Dopo le forti piogge le tende si erano riempite d’acqua. I bambini portavano ancora vestiti leggeri. Per raggiungere i bagni le donne sprofondavano nel fango. Due bambini piccoli erano già morti per il freddo e le malattie. “Nello stesso campo abbiamo visto arrivare nuovi profughi. Questi però erano bruciati dal sole, sembravano dei fantasmi. Portavano in braccio i loro bambini esausti e raccontavano storie terribili su quello che avevano dovuto sopportare per colpa dei miliziani dello Stato islamico”.

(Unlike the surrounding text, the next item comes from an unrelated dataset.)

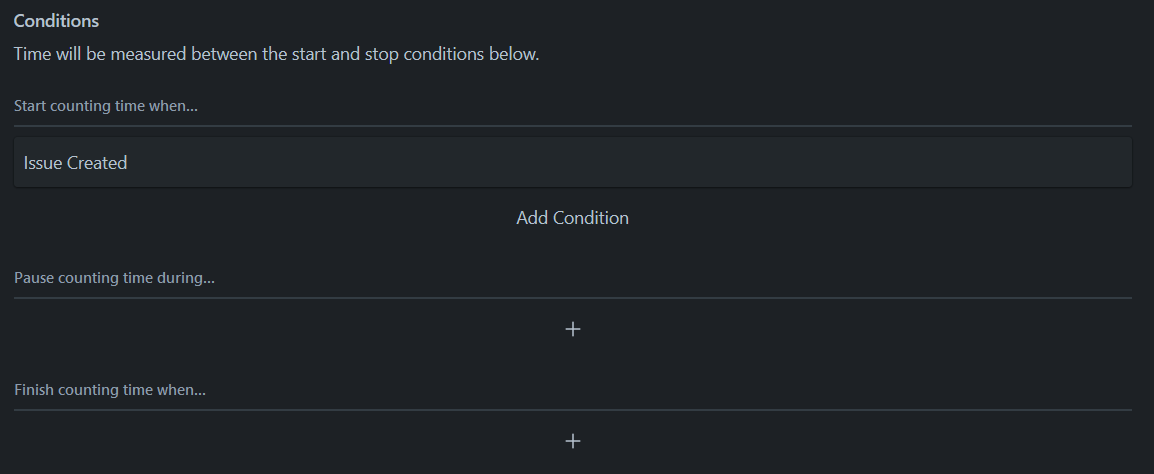This screenshot has height=474, width=1154.
Task: Click the 'Time will be measured' description text
Action: point(276,54)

Come Marwan e i suoi amici, ho deciso di fare qualcosa per i due milioni di profughi iracheni che conducono una vita così misera. La casa della mia famiglia è diventata una delle 45 abitazioni di Baghdad che vengono usate come magazzini per gli aiuti da portare nei campi. I ragazzi passano una volta a settimana e caricano le cose che servono ai profughi. Secondo Marwan ci sono almeno altri quindici gruppi che portano aiuti agli sfollati in vista dell’inverno. Quando hanno visto Marwan che caricava il suo suv, alcuni ragazzi che abitano nella nostra strada si sono avvicinati per chiedergli se potevano aiutarlo. Mentre partiva in fretta e furia, lui gli ha risposto: “Preparatevi per la prossima volta”.